Pressured by a Lender, Bind Files for Bankruptcy

Xconomy Boston — 

Bind Therapeutics was one of the many biotechs to go public amidst the sector’s recent bull run. But while a number of companies have charged forward since, Bind has stumbled, and today, after a lender forced its hand, the company is seeking bankruptcy protection.

Cambridge, MA-based Bind (NASDAQ: BIND) filed for Chapter 11 protection today, a move companies use to protect themselves from creditors while coming up with a plan to reorganize or sell themselves. Chapter 11 is different from Chapter 7, in which companies liquidate their assets in piecemeal fashion.

Bind said the filing was prompted by the recent demand of lender Hercules Technology, which earlier this year accelerated a payment due on a $15 million loan that Hercules gave Bind. According to its most recent annual report, filed on March 15, Bind had $36.9 million in cash at the end of 2015. In that report, Bind said it would need more cash if Hercules pushed its demands on the loan and might consider bankruptcy protection.

That’s exactly how things played out. Bind president and CEO Andrew Hirsch said in a statement that the company’s total cash and assets exceed its loan obligations, and now all options are on the table—from raising more money to selling the company. Moves like this in bankruptcy have to be approved in stepwise fashion by a bankruptcy judge while creditors jockey for position. In most bankruptcies, stockholders are wiped out, which is why the company’s stock plunged 65 percent into penny-stock territory this morning, landing at just $0.50 a share pre-market. Bind went public in 2013 at $15 a share.

It’s been a rough go for Bind since the IPO. Though the company was able to secure partnerships with companies like Amgen, Pfizer, Merck, and AstraZeneca, it hasn’t been able to parlay those deals into a higher stock prices. What’s more, its been a bumpy ride for the company’s lead drug, BIND-014, which is currently being tested as a treatment for non-small cell lung cancer but which hasn’t been effective in cancers of the cervix, head, or neck. Just last month, Bind said it had to lay off 38 percent of its workforce to save money, and was pursuing a strategic shift. Now it’s looking to bankruptcy protection for help.

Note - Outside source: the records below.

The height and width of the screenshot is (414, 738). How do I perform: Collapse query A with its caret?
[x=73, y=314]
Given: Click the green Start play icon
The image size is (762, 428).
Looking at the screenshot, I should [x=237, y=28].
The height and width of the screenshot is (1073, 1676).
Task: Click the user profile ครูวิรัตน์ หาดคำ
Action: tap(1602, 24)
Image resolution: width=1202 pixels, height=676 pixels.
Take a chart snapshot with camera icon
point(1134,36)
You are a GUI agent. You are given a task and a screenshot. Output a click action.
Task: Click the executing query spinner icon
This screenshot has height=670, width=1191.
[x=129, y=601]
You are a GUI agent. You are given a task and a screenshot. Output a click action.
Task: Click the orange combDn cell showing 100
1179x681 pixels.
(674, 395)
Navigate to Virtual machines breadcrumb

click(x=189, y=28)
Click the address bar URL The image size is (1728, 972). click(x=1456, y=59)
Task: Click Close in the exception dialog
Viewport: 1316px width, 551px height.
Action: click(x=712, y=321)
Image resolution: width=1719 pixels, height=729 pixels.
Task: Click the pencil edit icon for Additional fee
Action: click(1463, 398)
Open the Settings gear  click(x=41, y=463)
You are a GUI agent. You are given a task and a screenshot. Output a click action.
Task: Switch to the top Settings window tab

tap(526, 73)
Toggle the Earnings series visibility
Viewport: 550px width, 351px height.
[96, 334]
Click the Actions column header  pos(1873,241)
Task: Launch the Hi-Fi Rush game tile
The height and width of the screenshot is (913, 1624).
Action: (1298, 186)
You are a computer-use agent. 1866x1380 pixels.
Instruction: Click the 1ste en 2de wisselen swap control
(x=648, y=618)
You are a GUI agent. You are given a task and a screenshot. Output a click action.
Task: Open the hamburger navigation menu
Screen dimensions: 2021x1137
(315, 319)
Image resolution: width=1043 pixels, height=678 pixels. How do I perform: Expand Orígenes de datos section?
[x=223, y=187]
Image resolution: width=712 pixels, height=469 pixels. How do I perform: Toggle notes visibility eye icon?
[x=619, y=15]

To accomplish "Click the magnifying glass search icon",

“We believe this decision is in the best interests of the company and its stockholders,” Hirsch said in a statement this morning.

Bind was co-founded by MIT’s Robert Langer and Harvard Medical School’s Omid Farokhzad. The company develops nanoparticle drugs meant to more effectively and precisely deliver toxic agents like the chemotherapy docetaxel.

Polaris Partners held 9.7 percent of Bind as of an April 29 proxy filing. Flagship Ventures (7.5 percent), Rusnano (7.1 percent), and DHK Investments (6.7 percent) also held significant stakes.

Bind, incidentally, isn’t the only biotech to file for bankruptcy today. Raleigh, NC-based NephroGenex (NASDAQ: NRX) also announced a Chapter 11 filing, though unlike Bind, NephroGenex specifically aims to sell itself via a bankruptcy auction.